Re: Querysets with "only()" and "defer()" slower than without?

2010-08-08 Thread OverKrik
Hi Anssi,
creating queryset first and reusing it later is a nice idea and I'll
add it to my tests, but unfortunately it works only when you can share
this queryset between db requests, which is impossible in case of
multiply simultaneously requests to server. For example, if you show
some profile data by AJAX calls, you get tons of calls to very simple
views doing 1-2 queries. And that's what I am trying to test here - 50
000 iterations allows to minimize per-query time and memory
measurement error, I am not going to use such queries in real
application.

On Aug 6, 7:29 pm, Anssi Kaariainen  wrote:
> On Aug 6, 12:09 am, Jacob Kaplan-Moss  wrote:
>
> > If you're benchmarking this against a small dataset and an in-memory
> > database like SQLite I'd fully expect to see the defer/only benchmark
> > to be slower. That's because every time a QS is chained it needs to be
> > copied, which is a relatively expensive operation. In a setup with
> > small data, the time spent in Python is going to outweigh the time
> > spent running the query in the database and sending the data over the
> > wire.
>
> A retest with:
> for pk in xrange(1,5):
>        user = User.objects.only("power_level").get(pk = pk)
>        d = user.power_level
>
> replaced with:
> qs = User.objects.only("power_level")
> for pk in xrange(1, 5):
>     user = qs.get(pk=pk)
>     d = user.power_level
>
> # repeat for all tests.
>
> Should remove the effect of query building. (btw why not "inplace()
> function for query set if you know you won't be using the middle steps
> in  chained query building?)
>
> I have been looking into object creation speed when loading many
> objects simultaneously, for my particular case running the query as
> values_list took something like 5ms (sorry, I don't remember the
> values and I am not at work at the moment), 50ms when constructing
> instances (1500 objects in my case). The problem seems to be that for
> every object created we go and check which fields the model has, which
> of them come from args, which are deferred and which have default
> values. It would probably be much faster to check the field
> classifications once, and the bulk create the objects using the
> classifications.
>
> I did a small test for building 1500 objects in this style (only
> object building, not from query set), and the result was something
> like 50% faster object building. And yes, signals were sent for every
> object created + default() was called if it was callable for the
> field. The iterator in query makes it hard to use bulk loading style
> however...

→ **Supplied material**:
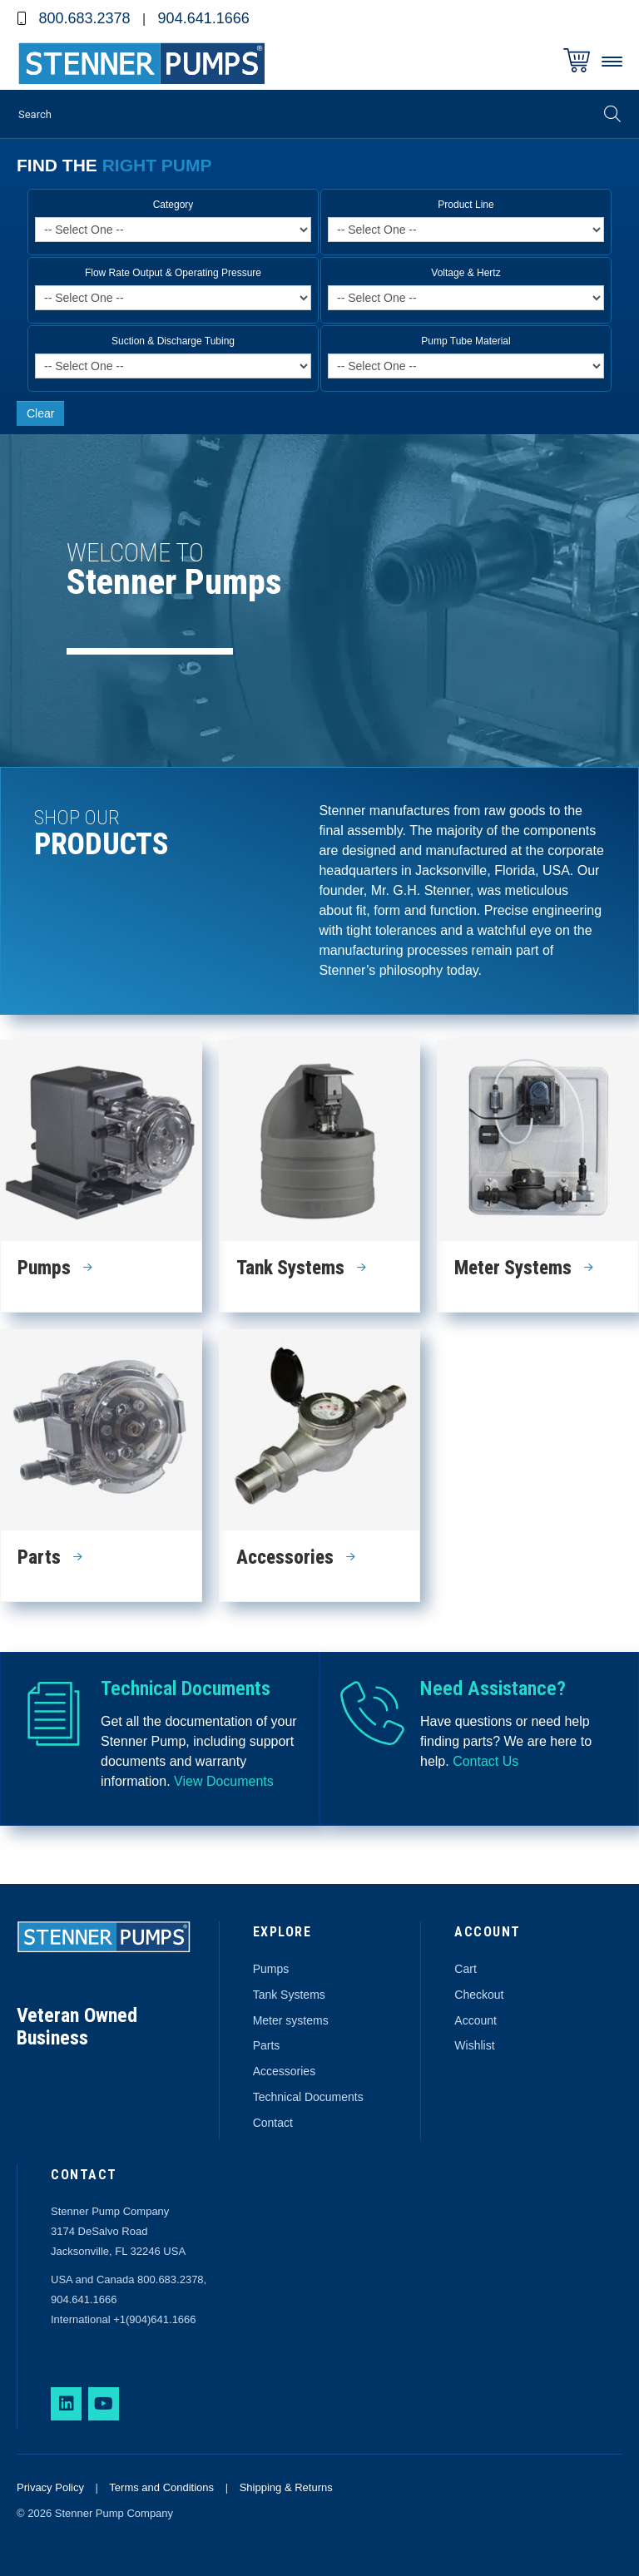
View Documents (225, 1781)
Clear (40, 413)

→ **Written exercise 1**: In the thread about only() and defer() querysets, what makes chaining a queryset costly?
→ **Written exercise 2**: Resume the forum thread on slow only() and defer() querysets, starting right after its last line.

→ **Exercise output 1**: Each time a queryset is chained it has to be copied, which is a relatively expensive operation.

→ **Exercise output 2**:
>
> The same problem is present in row iteration when constructing objects
> from the rows returned from the DB. For each row we check which select
> related things we have etc. This could be checked once before starting
> to iterate through the rows and then use the calculated values each
> time when building the object from the row.
>
> - Anssi

-- 
You received this message because you are subscribed to the Google Groups 
"Django developers" group.
To post to this group, send email to django-develop...@googlegroups.com.
To unsubscribe from this group, send email to 
django-developers+unsubscr...@googlegroups.com.
For more options, visit this group at 
http://groups.google.com/group/django-developers?hl=en.



Re: Querysets with "only()" and "defer()" slower than without?

2010-08-06 Thread Anssi Kaariainen

On Aug 6, 12:09 am, Jacob Kaplan-Moss  wrote:
> If you're benchmarking this against a small dataset and an in-memory
> database like SQLite I'd fully expect to see the defer/only benchmark
> to be slower. That's because every time a QS is chained it needs to be
> copied, which is a relatively expensive operation. In a setup with
> small data, the time spent in Python is going to outweigh the time
> spent running the query in the database and sending the data over the
> wire.

A retest with:
for pk in xrange(1,5):
   user = User.objects.only("power_level").get(pk = pk)
   d = user.power_level

replaced with:
qs = User.objects.only("power_level")
for pk in xrange(1, 5):
user = qs.get(pk=pk)
d = user.power_level

# repeat for all tests.

Should remove the effect of query building. (btw why not "inplace()
function for query set if you know you won't be using the middle steps
in  chained query building?)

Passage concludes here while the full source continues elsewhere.